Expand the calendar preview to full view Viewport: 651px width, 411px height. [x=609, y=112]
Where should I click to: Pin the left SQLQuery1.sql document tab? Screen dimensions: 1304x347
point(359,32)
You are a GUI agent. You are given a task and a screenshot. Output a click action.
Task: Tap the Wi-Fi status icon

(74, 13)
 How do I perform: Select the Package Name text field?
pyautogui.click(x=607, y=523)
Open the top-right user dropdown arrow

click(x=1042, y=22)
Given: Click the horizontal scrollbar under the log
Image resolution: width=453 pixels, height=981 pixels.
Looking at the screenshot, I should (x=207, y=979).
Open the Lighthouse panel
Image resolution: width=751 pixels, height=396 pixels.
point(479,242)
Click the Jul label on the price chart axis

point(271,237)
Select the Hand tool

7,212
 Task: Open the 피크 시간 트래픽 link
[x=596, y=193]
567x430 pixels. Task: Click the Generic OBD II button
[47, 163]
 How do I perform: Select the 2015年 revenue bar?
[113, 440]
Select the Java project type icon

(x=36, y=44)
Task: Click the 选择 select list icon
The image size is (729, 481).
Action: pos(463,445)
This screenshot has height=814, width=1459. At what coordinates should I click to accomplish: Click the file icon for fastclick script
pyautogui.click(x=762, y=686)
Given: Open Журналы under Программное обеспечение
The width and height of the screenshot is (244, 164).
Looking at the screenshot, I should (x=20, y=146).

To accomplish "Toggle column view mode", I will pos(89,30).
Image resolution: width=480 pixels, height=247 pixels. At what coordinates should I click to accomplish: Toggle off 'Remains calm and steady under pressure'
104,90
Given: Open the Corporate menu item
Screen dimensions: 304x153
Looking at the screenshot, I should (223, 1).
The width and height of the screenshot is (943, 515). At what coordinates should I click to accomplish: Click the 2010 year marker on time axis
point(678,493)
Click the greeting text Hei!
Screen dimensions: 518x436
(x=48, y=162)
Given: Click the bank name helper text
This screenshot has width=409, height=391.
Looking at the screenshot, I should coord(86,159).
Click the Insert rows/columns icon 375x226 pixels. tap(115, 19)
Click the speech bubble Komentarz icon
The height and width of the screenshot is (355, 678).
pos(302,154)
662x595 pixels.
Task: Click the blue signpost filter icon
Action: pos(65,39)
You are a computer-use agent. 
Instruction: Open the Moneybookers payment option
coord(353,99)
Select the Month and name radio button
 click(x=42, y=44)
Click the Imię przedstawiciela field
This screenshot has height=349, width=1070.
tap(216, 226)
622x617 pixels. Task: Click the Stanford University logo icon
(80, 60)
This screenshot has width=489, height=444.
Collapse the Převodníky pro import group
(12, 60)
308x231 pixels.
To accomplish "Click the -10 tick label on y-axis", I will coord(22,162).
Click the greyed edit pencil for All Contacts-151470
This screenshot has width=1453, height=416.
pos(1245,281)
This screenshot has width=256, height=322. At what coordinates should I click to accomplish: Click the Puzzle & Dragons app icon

> Try it: Go through the material and write each line out again exactly.

> Solution to this problem:
Expand the calendar preview to full view Viewport: 651px width, 411px height. [x=609, y=112]
Where should I click to: Pin the left SQLQuery1.sql document tab? Screen dimensions: 1304x347
point(359,32)
You are a GUI agent. You are given a task and a screenshot. Output a click action.
Task: Tap the Wi-Fi status icon

(74, 13)
 How do I perform: Select the Package Name text field?
pyautogui.click(x=607, y=523)
Open the top-right user dropdown arrow

click(x=1042, y=22)
Given: Click the horizontal scrollbar under the log
Image resolution: width=453 pixels, height=981 pixels.
Looking at the screenshot, I should (x=207, y=979).
Open the Lighthouse panel
Image resolution: width=751 pixels, height=396 pixels.
point(479,242)
Click the Jul label on the price chart axis

point(271,237)
Select the Hand tool

7,212
 Task: Open the 피크 시간 트래픽 link
[x=596, y=193]
567x430 pixels. Task: Click the Generic OBD II button
[47, 163]
 How do I perform: Select the 2015年 revenue bar?
[113, 440]
Select the Java project type icon

(x=36, y=44)
Task: Click the 选择 select list icon
The image size is (729, 481).
Action: pos(463,445)
This screenshot has height=814, width=1459. At what coordinates should I click to accomplish: Click the file icon for fastclick script
pyautogui.click(x=762, y=686)
Given: Open Журналы under Программное обеспечение
The width and height of the screenshot is (244, 164).
Looking at the screenshot, I should (x=20, y=146).

To accomplish "Toggle column view mode", I will pos(89,30).
Image resolution: width=480 pixels, height=247 pixels. At what coordinates should I click to accomplish: Toggle off 'Remains calm and steady under pressure'
104,90
Given: Open the Corporate menu item
Screen dimensions: 304x153
Looking at the screenshot, I should (223, 1).
The width and height of the screenshot is (943, 515). At what coordinates should I click to accomplish: Click the 2010 year marker on time axis
point(678,493)
Click the greeting text Hei!
Screen dimensions: 518x436
(x=48, y=162)
Given: Click the bank name helper text
This screenshot has width=409, height=391.
Looking at the screenshot, I should coord(86,159).
Click the Insert rows/columns icon 375x226 pixels. tap(115, 19)
Click the speech bubble Komentarz icon
The height and width of the screenshot is (355, 678).
pos(302,154)
662x595 pixels.
Task: Click the blue signpost filter icon
Action: pos(65,39)
You are a computer-use agent. 
Instruction: Open the Moneybookers payment option
coord(353,99)
Select the Month and name radio button
 click(x=42, y=44)
Click the Imię przedstawiciela field
This screenshot has height=349, width=1070.
tap(216, 226)
622x617 pixels. Task: Click the Stanford University logo icon
(80, 60)
This screenshot has width=489, height=444.
Collapse the Převodníky pro import group
(12, 60)
308x231 pixels.
To accomplish "Click the -10 tick label on y-axis", I will coord(22,162).
Click the greyed edit pencil for All Contacts-151470
This screenshot has width=1453, height=416.
pos(1245,281)
This screenshot has width=256, height=322. At what coordinates should I click to accomplish: Click the Puzzle & Dragons app icon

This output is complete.